Institute of Health Sciences, Shanghai Institutes for Biological Sciences, Chinese Academy of Sciences & Shanghai Jiao Tong University School of Medicine, Shanghai 200031, China.
Biochim Biophys Acta Gene Regul Mech. 2018 Feb;1861(2):106-116. doi: 10.1016/j.bbagrm.2017.12.009. Epub 2018 Jan 31.
The histone demethylase Jmjd3 plays a critical role in cell lineage specification and differentiation at various stages of development. However, its function during normal myeloid development remains poorly understood. Here, we carried out a systematic in vivo screen of epigenetic factors for their function in hematopoiesis and identified Jmjd3 as a new epigenetic factor that regulates myelopoiesis in zebrafish. We demonstrated that jmjd3 was essential for zebrafish primitive and definitive myelopoiesis, knockdown of jmjd3 suppressed the myeloid commitment and enhanced the erythroid commitment. Only overexpression of spi1 but not the other myeloid regulators rescued the myeloid development in jmjd3 morphants. Furthermore, preliminary mechanistic studies demonstrated that Jmjd3 could directly bind to the spi1 regulatory region to alleviate the repressive H3K27me3 modification and activate spi1 expression. Thus, our studies highlight that Jmjd3 is indispensable for early zebrafish myeloid development by promoting spi1 expression.

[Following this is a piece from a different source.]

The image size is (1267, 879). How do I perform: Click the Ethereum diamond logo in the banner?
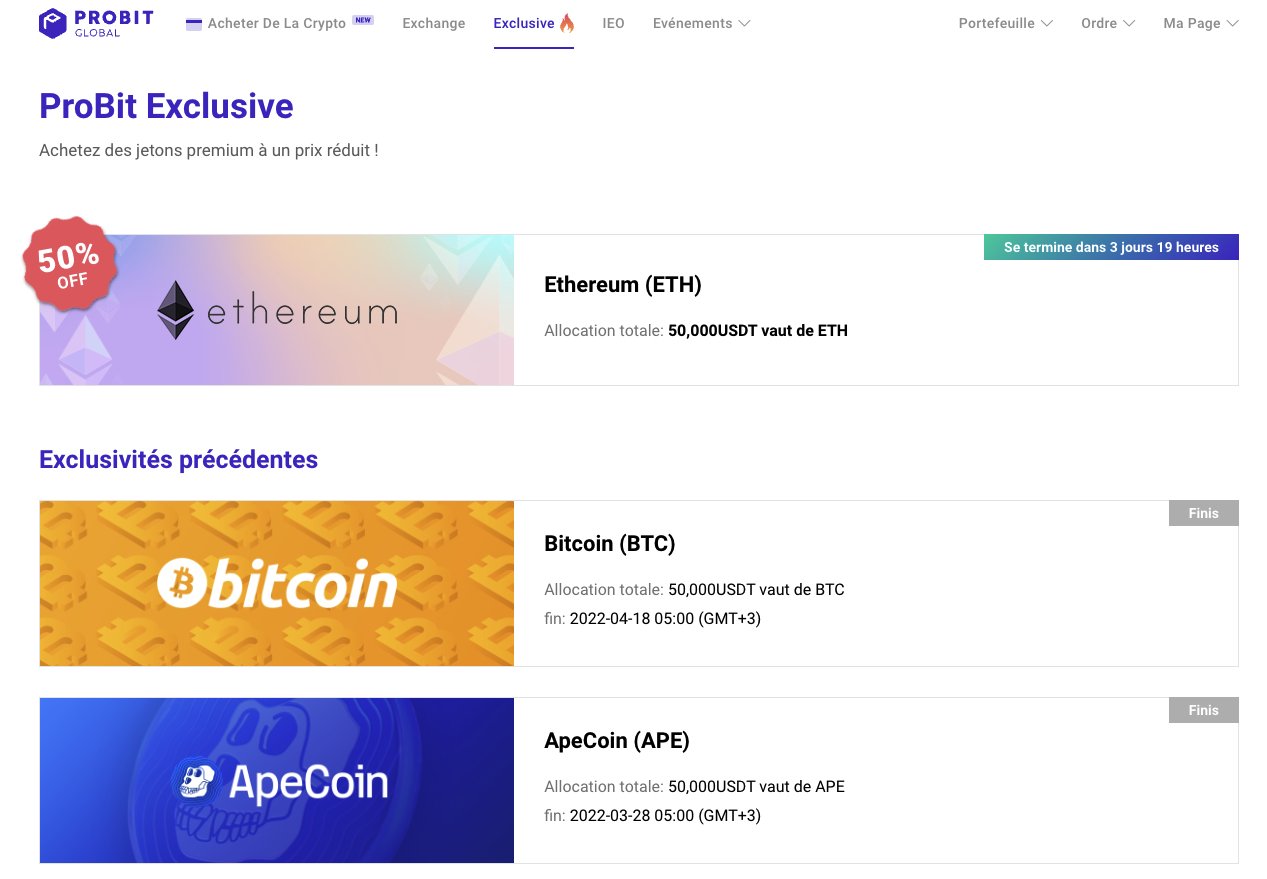(177, 310)
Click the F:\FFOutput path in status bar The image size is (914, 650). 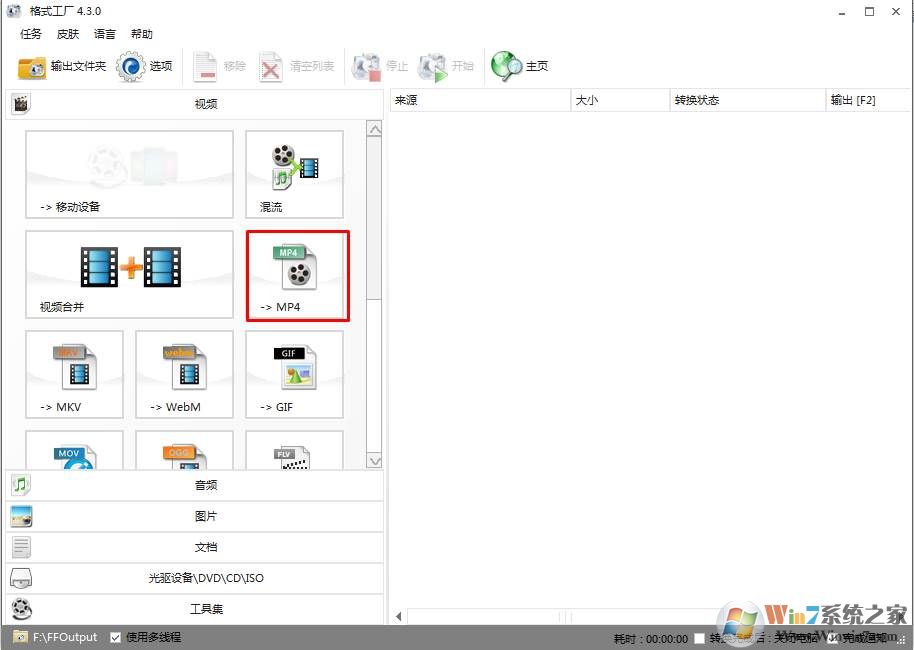click(x=65, y=637)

组蛋白去甲基化酶 Jmjd3 在细胞谱系特化和分化的各个发育阶段发挥着关键作用。然而,其在正常骨髓发育过程中的功能仍知之甚少。在这里,我们对表观遗传因子进行了系统的体内筛选,以研究它们在造血中的功能,并鉴定出 Jmjd3 是一种新的表观遗传因子,可调节斑马鱼中的髓系发育。我们证明 Jmjd3 对斑马鱼原始和确定的髓系发育是必不可少的,jmjd3 的敲低抑制了髓系的定向,并增强了红细胞的定向。只有 spi1 的过表达而不是其他髓系调节因子可以挽救 jmjd3 形态发生体中的髓系发育。此外,初步的机制研究表明,Jmjd3 可以直接结合 spi1 的调节区域,减轻抑制性 H3K27me3 修饰,并激活 spi1 的表达。因此,我们的研究强调,Jmjd3 通过促进 spi1 的表达对早期斑马鱼髓系发育是不可或缺的。